#### Given problem:
Revise the listing starting at the line containing "Share the post using the arrow icon" and ending at the line containing "Switch to the 心理修改 tab" by replacing "address bar" with "location bar" and keeping everything else the same. Leave the pictures out of your answer.

#### Provided records:
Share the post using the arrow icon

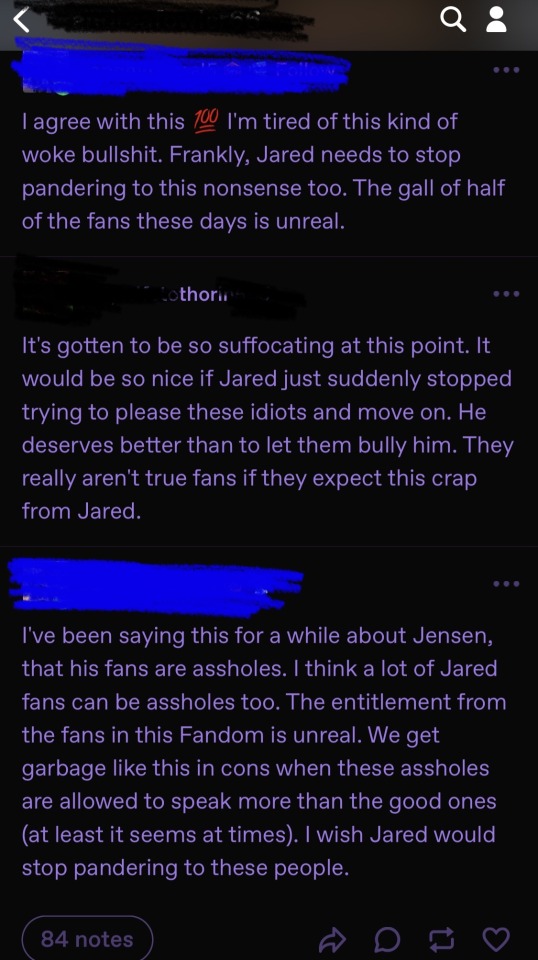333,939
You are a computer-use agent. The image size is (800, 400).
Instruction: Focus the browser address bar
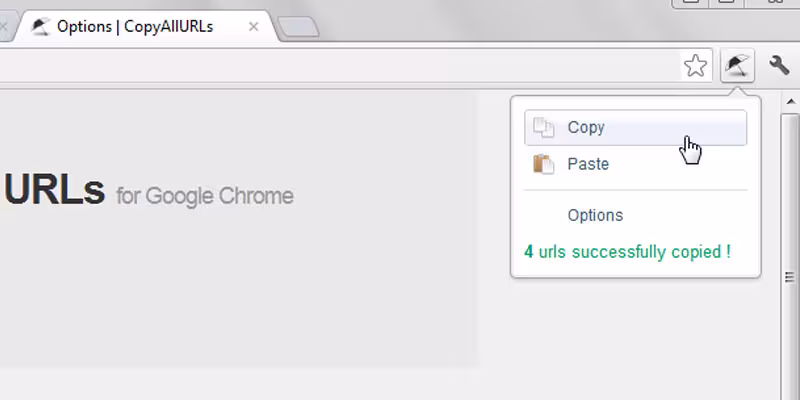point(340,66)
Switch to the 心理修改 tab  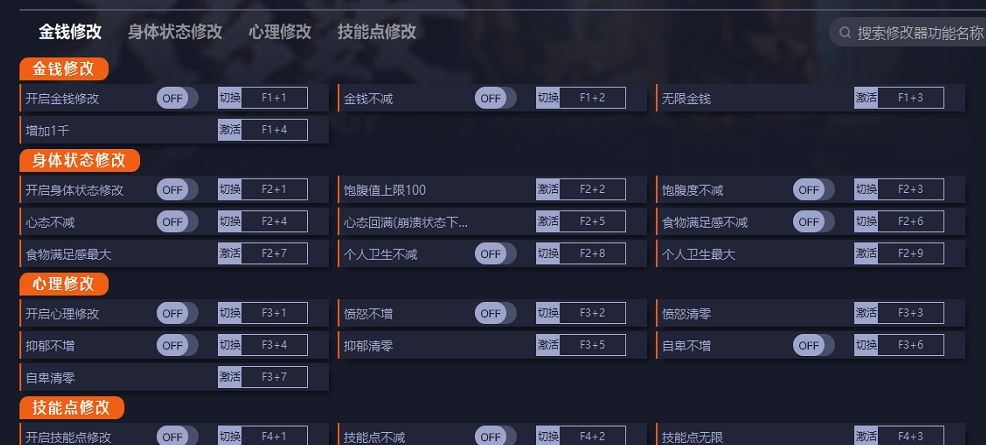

--

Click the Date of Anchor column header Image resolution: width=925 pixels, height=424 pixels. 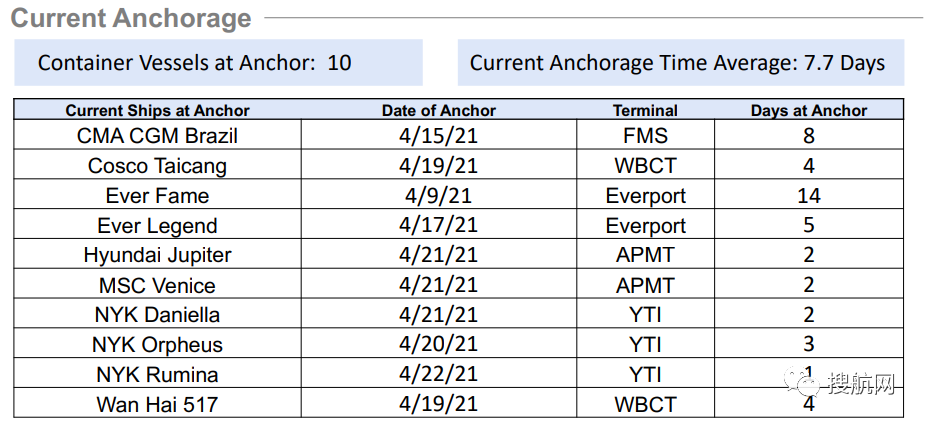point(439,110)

#### Reply to the task:
Share the post using the arrow icon

333,939
You are a computer-use agent. The image size is (800, 400).
Instruction: Focus the browser location bar
point(340,66)
Switch to the 心理修改 tab  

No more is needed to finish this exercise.